Görev:
Aşağıdaki karar metnine göre davacılar vekili feragat beyanını hangi tarihli yargılama oturumunda yapmıştır?

8. Hukuk Dairesi 2014/4332 E. , 2014/6262 K.
"İçtihat Metni"MAHKEMESİ : Alucra Asliye Hukuk Mahkemesi
TARİHİ : 14/09/2012
NUMARASI : 2008/87-2012/185
M.. K.. ve müşterekleri ile Hazine aralarındaki tapu iptali ve tescil davasının kabulüne dair Alucra Asliye Hukuk Mahkemesi"nden verilen 14.09.2012 gün ve 87/185 sayılı hükmün Yargıtay"ca incelenmesi davalı Hazine temsilcisi tarafından süresinde istenilmiş olmakla; dosya incelendi, gereği düşünüldü:
K A R A R
Davacılar vekili; 105 ada , parsel ile 106 ada parsel sayılı taşınmazların davacıların murisleri D.. B.."den intikal ettiğini, davacıların uzun süredir taşınmazları malik sıfatı ile zilyetliklerinde bulundurduklarını, ancak kadastro çalışmaları sırasında taşınmazların Hazine adına tespit edildiğini açıklayarak dava konusu yerlerin vekil edenleri adına tesciline karar verilmesini talep ve dava etmiştir. 13.04.2012 tarihli yargılama oturumunda davacılar vekili; 106 ada parsel sayılı taşınmaz haricindeki dava konusu diğer parseller yönünden feragat ettiğini beyan etmiştir.

Konum gösterme veri kümesinden kayıtlar
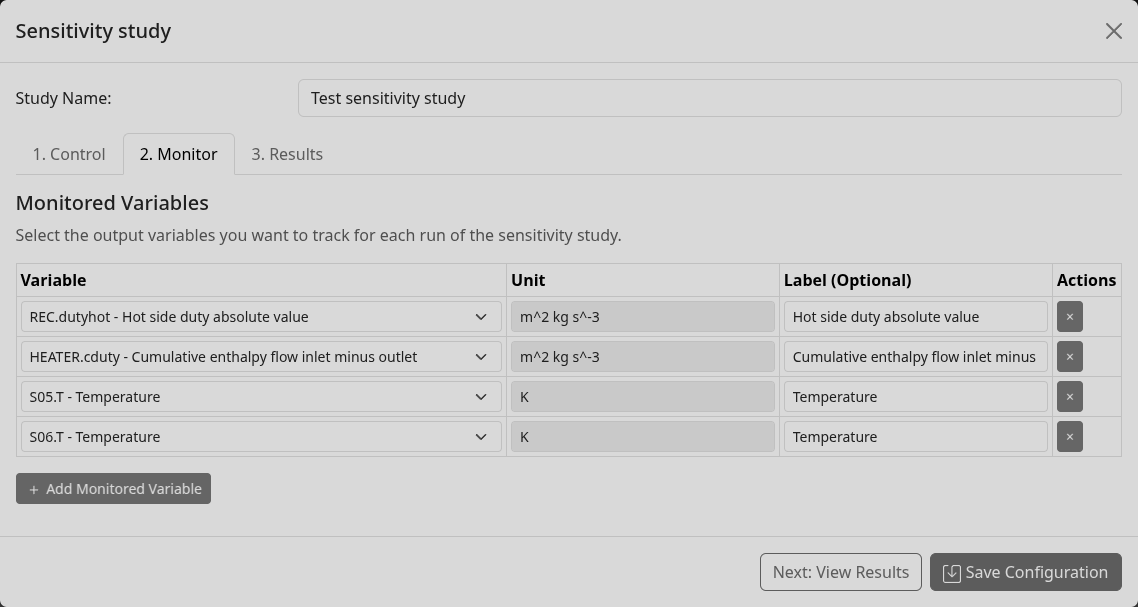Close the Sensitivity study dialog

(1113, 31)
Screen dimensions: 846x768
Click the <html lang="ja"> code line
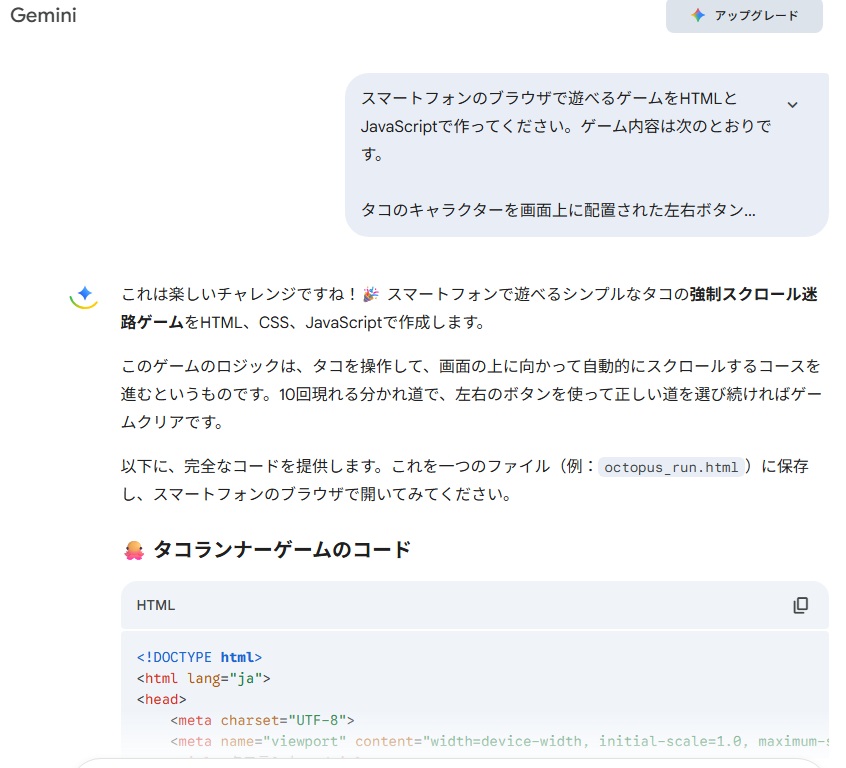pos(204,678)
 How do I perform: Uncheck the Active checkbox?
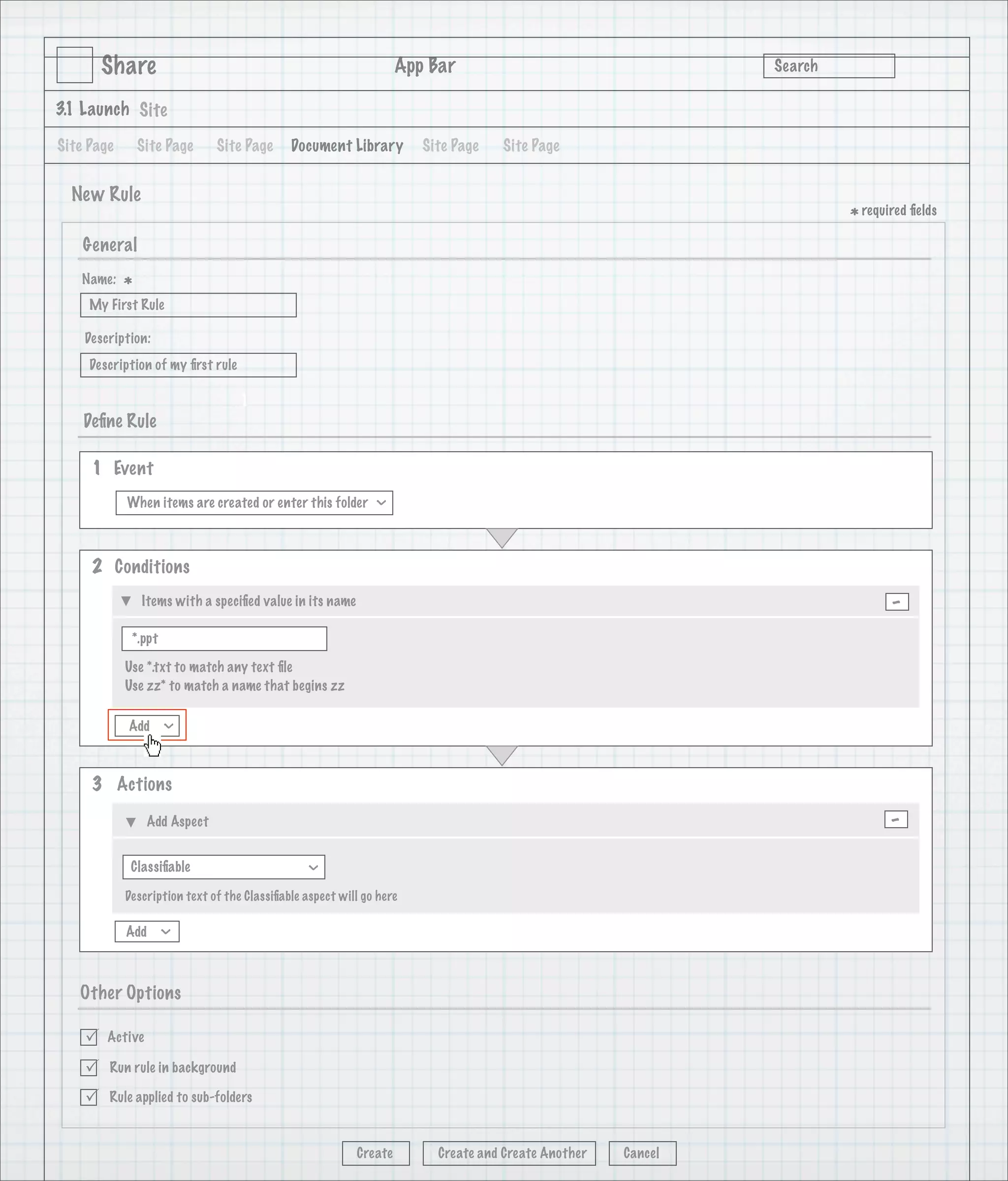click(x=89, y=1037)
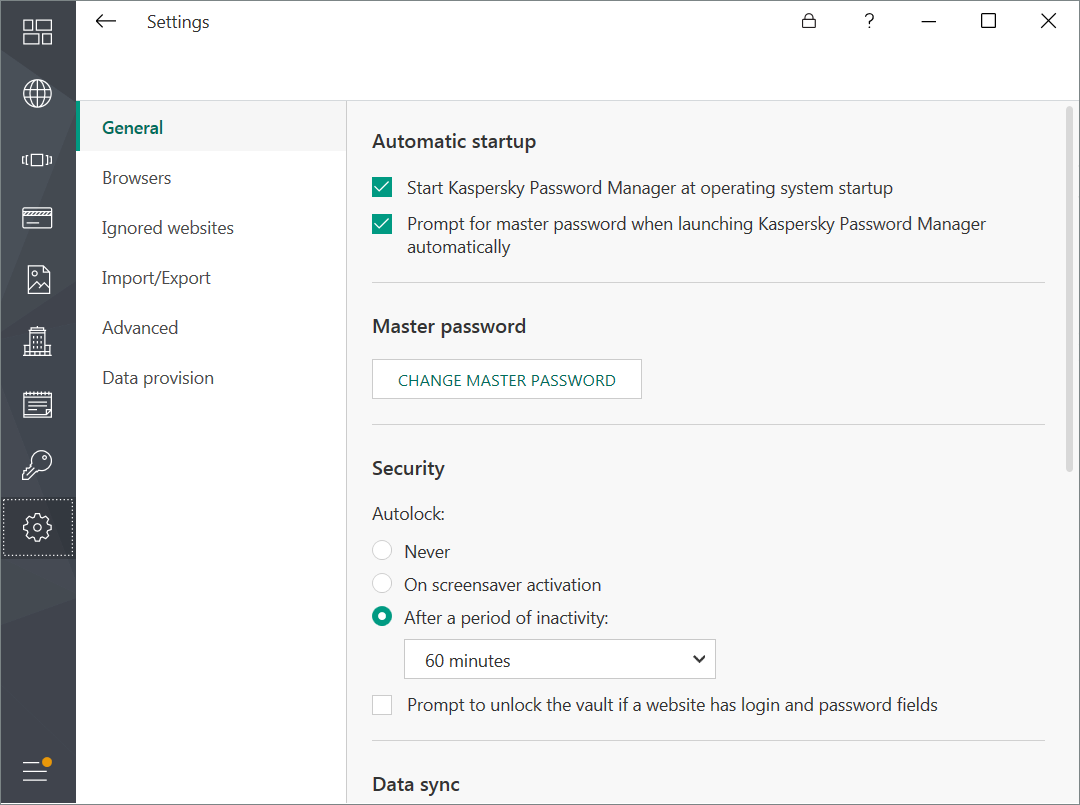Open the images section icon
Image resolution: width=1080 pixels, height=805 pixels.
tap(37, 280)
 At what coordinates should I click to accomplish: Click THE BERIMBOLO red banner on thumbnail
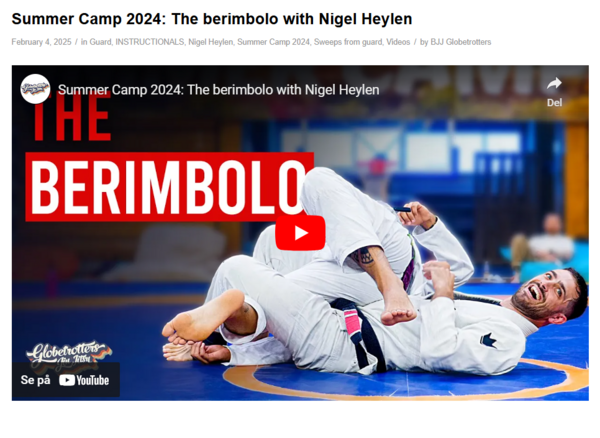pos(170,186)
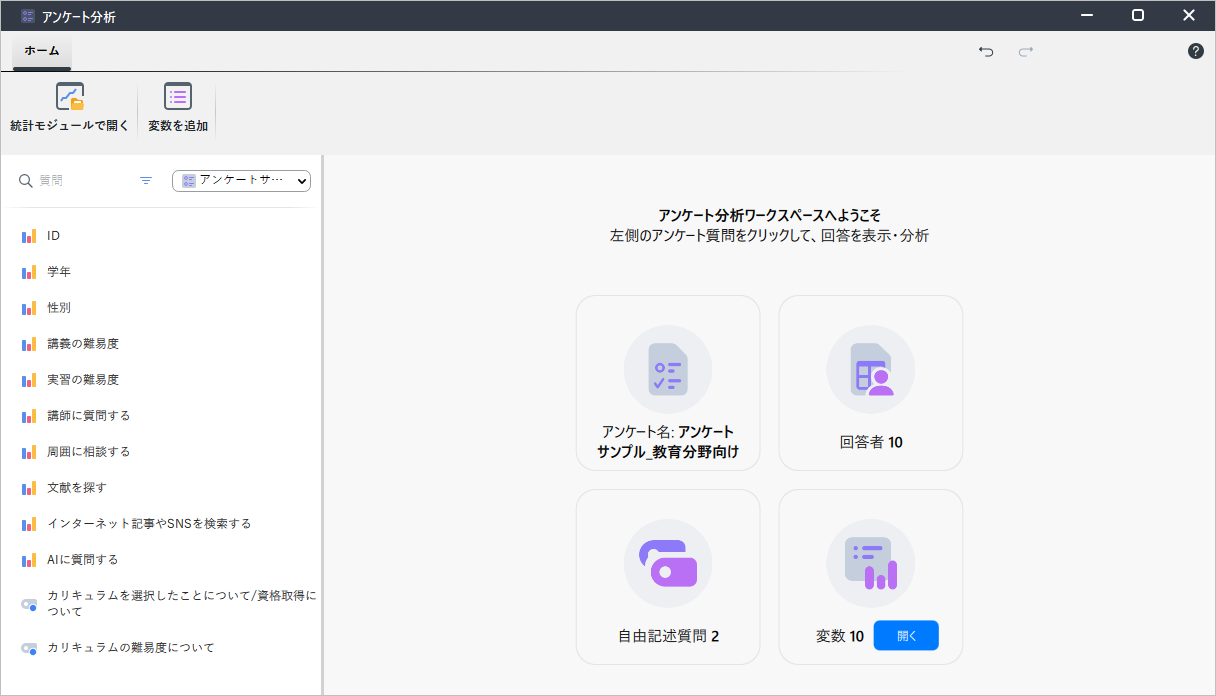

Doğru cevap:
13.04.2012 tarihli yargılama oturumunda.